I am developing a Hadoop native runtime, it has C++ APIs and libraries, what I want to do is to compile Hive’s logical query plan directly to LLVM IR or translate Hive’s physical query plan to LLVM IR, then run on the Hadoop native runtime. As far as I know, Google’s tenzing does similar things, and a few research papers mention this technique, but they don’t give details.
Does translate physical query plan directly to LLVM IR reasonable, or better using some part of clang library?

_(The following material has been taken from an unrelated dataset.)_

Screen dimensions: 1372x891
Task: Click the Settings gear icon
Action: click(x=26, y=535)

I need some advice to go on, like where can I find similar projects or examples, or which part of code to start to read?
Thanks,
Binglin Chang
Hi Chang,
I am developing a Hadoop native runtime, it has C++ APIs and libraries,
what I want to do is to compile Hive's logical query plan directly to LLVM
IR or translate Hive's physical query plan to LLVM IR, then run on the
Hadoop native runtime. As far as I know, Google's tenzing does similar
things, and a few research papers mention this technique, but they don't
give details.
Does translate physical query plan directly to LLVM IR reasonable, or
better using some part of clang library?
I need some advice to go on, like where can I find similar projects or
examples, or which part of code to start to read?

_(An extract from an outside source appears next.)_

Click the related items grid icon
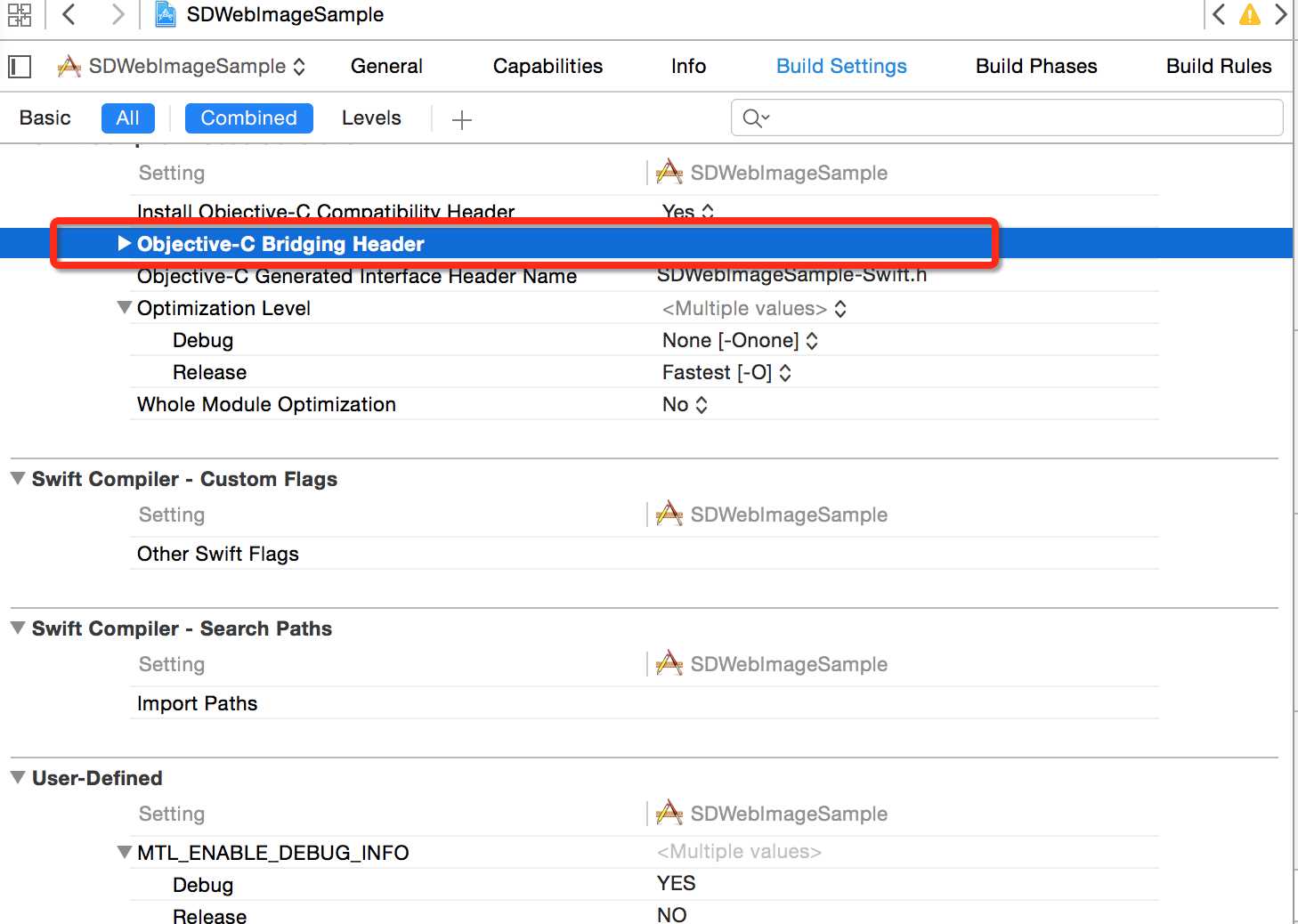 (x=19, y=14)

I don't know how those query language looks like. If the query language
will turn into some kind of intermediate representation during the execution
(like how compiler does), then you might need to find what representation
is easier to be transformed into LLVM IR. Clang is for C-like language. I
am not sure if Clang's library can help you or not.
HTH,
chenwj
Suppose there is a table "invites" with columns
foo int
bar string
A Hive SQL query
SELECT a.bar, count(*) FROM invites a WHERE a.foo > 0 GROUP BY a.bar;
will be compiled to the physical query plan below, each operator is a
actually a java class,
chained together, so the whole plan can be executed in a "interpret" way.
STAGE PLANS:
Stage: Stage-1
Map Reduce
Alias -> Map Operator Tree:
a
TableScan
alias: a
Filter Operator
predicate:
expr: (foo > 0)
type: boolean
Select Operator
expressions:
expr: bar
type: string
outputColumnNames: bar
Group By Operator
aggregations:
expr: count()
bucketGroup: false
keys:
expr: bar
type: string
mode: hash
outputColumnNames: _col0, _col1
Reduce Output Operator
key expressions:
expr: _col0
type: string
sort order: +
Map-reduce partition columns:
expr: _col0
type: string
tag: -1
value expressions:
expr: _col1
type: bigint
Reduce Operator Tree:
Group By Operator
aggregations:
expr: count(VALUE._col0)
bucketGroup: false
keys:
expr: KEY._col0
type: string
mode: mergepartial
outputColumnNames: _col0, _col1
Select Operator
expressions:
expr: _col0
type: string
expr: _col1
type: bigint
outputColumnNames: _col0, _col1
File Output Operator
compressed: false
GlobalTableId: 0
table:
input format: org.apache.hadoop.mapred.TextInputFormat
output format:
org.apache.hadoop.hive.ql.io.HiveIgnoreKeyTextOutputFormat
What I am thinking is to translate this physical query plan to a LLVM
IR, the IR should
inline all the operators, because they are all static, and the input
data record type is known
and static too, the LLVM IR should then be compiled to native code as
functions(one for mapper,
and one for reducer maybe), finally I can integrate them with native
MapReduce runtime and run
them on Hadoop.
The input data types are probably described by some sort of schema, or
just a memory buffer
with layouts like C struct..
I don't know if I described clearly, here are some papers mentioned this:
[Google Tenzing] http://research.google.com/pubs/pub37200.html
[Efficiently Compiling Efficient Query Plans for Modern Hardware]
www.vldb.org/pvldb/vol4/p539-neumann.pdf
Thanks,
Binglin Chang